[Data listing Boundary: Start]

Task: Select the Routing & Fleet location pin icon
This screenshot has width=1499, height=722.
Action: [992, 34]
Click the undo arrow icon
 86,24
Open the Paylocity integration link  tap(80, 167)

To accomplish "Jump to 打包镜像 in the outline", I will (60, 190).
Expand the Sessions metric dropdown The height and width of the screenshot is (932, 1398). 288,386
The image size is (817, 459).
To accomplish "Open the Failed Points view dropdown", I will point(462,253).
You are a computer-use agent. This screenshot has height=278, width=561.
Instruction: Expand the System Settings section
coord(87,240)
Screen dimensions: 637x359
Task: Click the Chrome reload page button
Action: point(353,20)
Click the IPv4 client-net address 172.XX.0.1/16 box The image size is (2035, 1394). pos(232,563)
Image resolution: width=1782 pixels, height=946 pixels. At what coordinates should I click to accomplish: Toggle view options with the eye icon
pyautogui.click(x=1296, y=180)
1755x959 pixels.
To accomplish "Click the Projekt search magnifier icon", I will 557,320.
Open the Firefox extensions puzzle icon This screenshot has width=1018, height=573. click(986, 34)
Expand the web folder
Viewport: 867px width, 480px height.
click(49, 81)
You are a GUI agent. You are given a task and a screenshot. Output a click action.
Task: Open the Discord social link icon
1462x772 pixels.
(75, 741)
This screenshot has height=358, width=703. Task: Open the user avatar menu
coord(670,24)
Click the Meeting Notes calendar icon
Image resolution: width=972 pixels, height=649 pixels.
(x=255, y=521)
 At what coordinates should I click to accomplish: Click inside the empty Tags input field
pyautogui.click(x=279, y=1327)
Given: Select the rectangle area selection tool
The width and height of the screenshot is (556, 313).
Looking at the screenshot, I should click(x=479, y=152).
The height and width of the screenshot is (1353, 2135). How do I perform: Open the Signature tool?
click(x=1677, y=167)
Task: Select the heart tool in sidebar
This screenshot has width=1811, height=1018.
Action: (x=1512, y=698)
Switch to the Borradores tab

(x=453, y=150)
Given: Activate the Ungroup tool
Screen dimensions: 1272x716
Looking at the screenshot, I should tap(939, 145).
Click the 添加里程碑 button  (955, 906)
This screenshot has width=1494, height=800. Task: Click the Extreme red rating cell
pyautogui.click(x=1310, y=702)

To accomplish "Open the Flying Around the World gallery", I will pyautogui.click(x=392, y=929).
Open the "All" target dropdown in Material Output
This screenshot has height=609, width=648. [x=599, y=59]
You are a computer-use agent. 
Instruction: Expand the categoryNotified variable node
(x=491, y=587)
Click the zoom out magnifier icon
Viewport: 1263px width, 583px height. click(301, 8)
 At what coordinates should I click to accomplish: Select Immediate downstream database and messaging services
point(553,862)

[Data listing Boundary: End]

Give a word-for-word copy of the records.

### Task output
Task: Select the Routing & Fleet location pin icon
This screenshot has width=1499, height=722.
Action: [992, 34]
Click the undo arrow icon
 86,24
Open the Paylocity integration link  tap(80, 167)

To accomplish "Jump to 打包镜像 in the outline", I will (60, 190).
Expand the Sessions metric dropdown The height and width of the screenshot is (932, 1398). 288,386
The image size is (817, 459).
To accomplish "Open the Failed Points view dropdown", I will point(462,253).
You are a computer-use agent. This screenshot has height=278, width=561.
Instruction: Expand the System Settings section
coord(87,240)
Screen dimensions: 637x359
Task: Click the Chrome reload page button
Action: point(353,20)
Click the IPv4 client-net address 172.XX.0.1/16 box The image size is (2035, 1394). pos(232,563)
Image resolution: width=1782 pixels, height=946 pixels. At what coordinates should I click to accomplish: Toggle view options with the eye icon
pyautogui.click(x=1296, y=180)
1755x959 pixels.
To accomplish "Click the Projekt search magnifier icon", I will 557,320.
Open the Firefox extensions puzzle icon This screenshot has width=1018, height=573. click(986, 34)
Expand the web folder
Viewport: 867px width, 480px height.
click(49, 81)
You are a GUI agent. You are given a task and a screenshot. Output a click action.
Task: Open the Discord social link icon
1462x772 pixels.
(75, 741)
This screenshot has height=358, width=703. Task: Open the user avatar menu
coord(670,24)
Click the Meeting Notes calendar icon
Image resolution: width=972 pixels, height=649 pixels.
(x=255, y=521)
 At what coordinates should I click to accomplish: Click inside the empty Tags input field
pyautogui.click(x=279, y=1327)
Given: Select the rectangle area selection tool
The width and height of the screenshot is (556, 313).
Looking at the screenshot, I should click(x=479, y=152).
The height and width of the screenshot is (1353, 2135). How do I perform: Open the Signature tool?
click(x=1677, y=167)
Task: Select the heart tool in sidebar
This screenshot has width=1811, height=1018.
Action: (x=1512, y=698)
Switch to the Borradores tab

(x=453, y=150)
Given: Activate the Ungroup tool
Screen dimensions: 1272x716
Looking at the screenshot, I should tap(939, 145).
Click the 添加里程碑 button  (955, 906)
This screenshot has width=1494, height=800. Task: Click the Extreme red rating cell
pyautogui.click(x=1310, y=702)

To accomplish "Open the Flying Around the World gallery", I will pyautogui.click(x=392, y=929).
Open the "All" target dropdown in Material Output
This screenshot has height=609, width=648. [x=599, y=59]
You are a computer-use agent. 
Instruction: Expand the categoryNotified variable node
(x=491, y=587)
Click the zoom out magnifier icon
Viewport: 1263px width, 583px height. click(301, 8)
 At what coordinates should I click to accomplish: Select Immediate downstream database and messaging services
point(553,862)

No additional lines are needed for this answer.